The next 3 lines have countless issues / conceptional flaws:
protected static GameObject gameManagerObject;
protected GameManager gameManager = gameManagerObject.GetComponent<GameManager>();
First you attach the SerializeField attribute to a static field, this is pointless since static fields are never serialized since they do not belong to an instance of the class.
Next issue is that you essentially implement a singleton like pattern, but in a foreign class. This is really confusing. Even when the creation of the state class instances will be carried out on the main thread, it’s generally bad practise to use GetComponent in a field initializer. For any MonoBehaviour derived classes this won’t work since the actual constructor (and the field initializers) are executed on the internal loading thread. GetComponent can only be used on the main thread.

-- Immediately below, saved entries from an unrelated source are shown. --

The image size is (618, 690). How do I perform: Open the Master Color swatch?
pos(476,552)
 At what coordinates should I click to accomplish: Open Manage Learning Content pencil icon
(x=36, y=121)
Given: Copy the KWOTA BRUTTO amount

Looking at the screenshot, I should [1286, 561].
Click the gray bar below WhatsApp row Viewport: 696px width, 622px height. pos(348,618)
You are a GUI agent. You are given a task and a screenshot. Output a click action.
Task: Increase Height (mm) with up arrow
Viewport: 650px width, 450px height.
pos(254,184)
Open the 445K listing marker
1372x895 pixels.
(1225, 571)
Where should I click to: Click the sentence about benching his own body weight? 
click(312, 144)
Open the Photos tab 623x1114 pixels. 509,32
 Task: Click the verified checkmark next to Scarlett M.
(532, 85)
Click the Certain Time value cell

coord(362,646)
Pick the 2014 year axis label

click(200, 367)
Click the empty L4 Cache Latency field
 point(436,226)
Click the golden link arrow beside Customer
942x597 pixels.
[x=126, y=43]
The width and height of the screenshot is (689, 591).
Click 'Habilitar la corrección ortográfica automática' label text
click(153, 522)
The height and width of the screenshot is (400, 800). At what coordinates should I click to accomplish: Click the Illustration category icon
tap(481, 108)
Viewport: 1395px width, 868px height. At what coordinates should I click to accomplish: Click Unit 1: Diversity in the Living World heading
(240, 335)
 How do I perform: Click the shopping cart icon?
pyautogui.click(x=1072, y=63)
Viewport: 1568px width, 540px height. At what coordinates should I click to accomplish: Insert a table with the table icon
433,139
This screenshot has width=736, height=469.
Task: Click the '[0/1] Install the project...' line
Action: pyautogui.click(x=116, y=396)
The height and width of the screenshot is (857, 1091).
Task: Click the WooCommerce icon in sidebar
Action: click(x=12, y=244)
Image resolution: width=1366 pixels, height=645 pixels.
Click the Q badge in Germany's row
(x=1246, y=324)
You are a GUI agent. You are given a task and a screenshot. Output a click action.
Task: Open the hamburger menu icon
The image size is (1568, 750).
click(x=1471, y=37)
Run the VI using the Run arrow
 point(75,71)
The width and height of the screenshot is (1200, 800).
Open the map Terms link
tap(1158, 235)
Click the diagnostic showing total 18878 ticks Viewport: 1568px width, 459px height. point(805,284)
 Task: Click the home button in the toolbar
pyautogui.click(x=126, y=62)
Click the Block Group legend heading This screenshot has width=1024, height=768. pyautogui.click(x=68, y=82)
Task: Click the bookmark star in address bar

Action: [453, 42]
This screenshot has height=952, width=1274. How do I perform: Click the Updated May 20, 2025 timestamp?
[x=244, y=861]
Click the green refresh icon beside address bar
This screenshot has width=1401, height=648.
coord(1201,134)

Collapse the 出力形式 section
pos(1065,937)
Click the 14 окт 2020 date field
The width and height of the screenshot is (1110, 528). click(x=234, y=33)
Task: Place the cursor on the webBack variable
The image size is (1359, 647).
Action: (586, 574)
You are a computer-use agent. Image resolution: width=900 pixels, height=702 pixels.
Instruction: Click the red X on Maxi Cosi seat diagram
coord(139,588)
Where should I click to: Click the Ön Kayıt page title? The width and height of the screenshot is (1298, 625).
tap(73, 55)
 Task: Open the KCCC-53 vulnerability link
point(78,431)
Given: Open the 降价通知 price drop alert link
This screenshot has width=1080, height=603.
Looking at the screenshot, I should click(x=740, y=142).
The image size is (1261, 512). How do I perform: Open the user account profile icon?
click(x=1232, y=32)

Finally it’s pretty pointless to have a static singleton field which holds a gameobject reference, and than have every state using GetComponent and store that reference in an instance member variable. It would make much more sense to have a static GameManager variable inside the GameManager class which the states can access directly. Simply an ordinary singleton.
Next you shouldn’t do actual “work” inside the constructor of a state. This has several issues. Since the constructor runs before the instance is returned, if the state decides to switch state again inside the constructor it won’t work since the assignment of the state takes place when the constructor is finished. Any work should be done through the common interface that your State represents.
The interface of your GameState class seems weird. Of course we don’t know what you have in mind and what exactly this framework should be used for. Though having an abstract method “ChangeState” inside a State is just strange. The ChangeState method should be part of the “moderator” / GameManager / StateContext since it’s the one who actually holds the current state. Having classes messing around with fields of other classes is generally bad practise (See OOP: encapsulation). It makes it quite hard to find errors if any class can change the state variable from everywhere. A clear ChangeState method in the GameManager is one central place to change the current state.
As i said we don’t really know what’s the purpose of this state machine. Though the actual interface of your GameState class may need some more general callbacks. Common callbacks are like EnterState (maybe pass the old / current state as parameter), ExitState (maybe pass the new state as parameter) and some general purpose Tick / Work method where the actual work is handled. All of these callbacks would be called from the GameManager. The Enter / Exit callbacks are usually called from the ChangeState method to inform all involved states (the new one and the old one) that the state has changed.
One point of the state pattern is that the current state will decide if the state should be changed and which one should be the next state. In your current setup the ChangeState method always changes to one predefined state which would result in an almost linear code flow.
One final note: the internal access modifier is only relevant when you compile your code to a seperate assembly. When you just have your code inside a Unity project all your classes are compiled to the same assembly so for the scripts inside your project it acts like public. If you actually plan to compile it to a seperate assembly it would be a completely encapsulated system as it would be impossible to create new / more states outside that assembly. So concrete all your internal classes aren’t visible to any code ouside your assembly. So you can not switch to those states from states defined outside your assembly. Since your “State” property is also internal, the state can not be changed from new states outside the assembly. Just think about your actual usecase and if and where it makes sense to use internal.
I just realised that you used the default references of the GameState class. This won’t work at all. The default references are an editor only feature and only work for components (i.e. classes derived from MonoBehaviour). Since you create your class instances at runtime (even when you use AddComponent) those references won’t be set automagically. The default references are just meant for seperate frameworks / packages. So when you attach a script at edit time it gets this reference set by default. Since your states shouldn’t be components in the first place (and they aren’t created at edit time) the default references are competely irrelevant to you.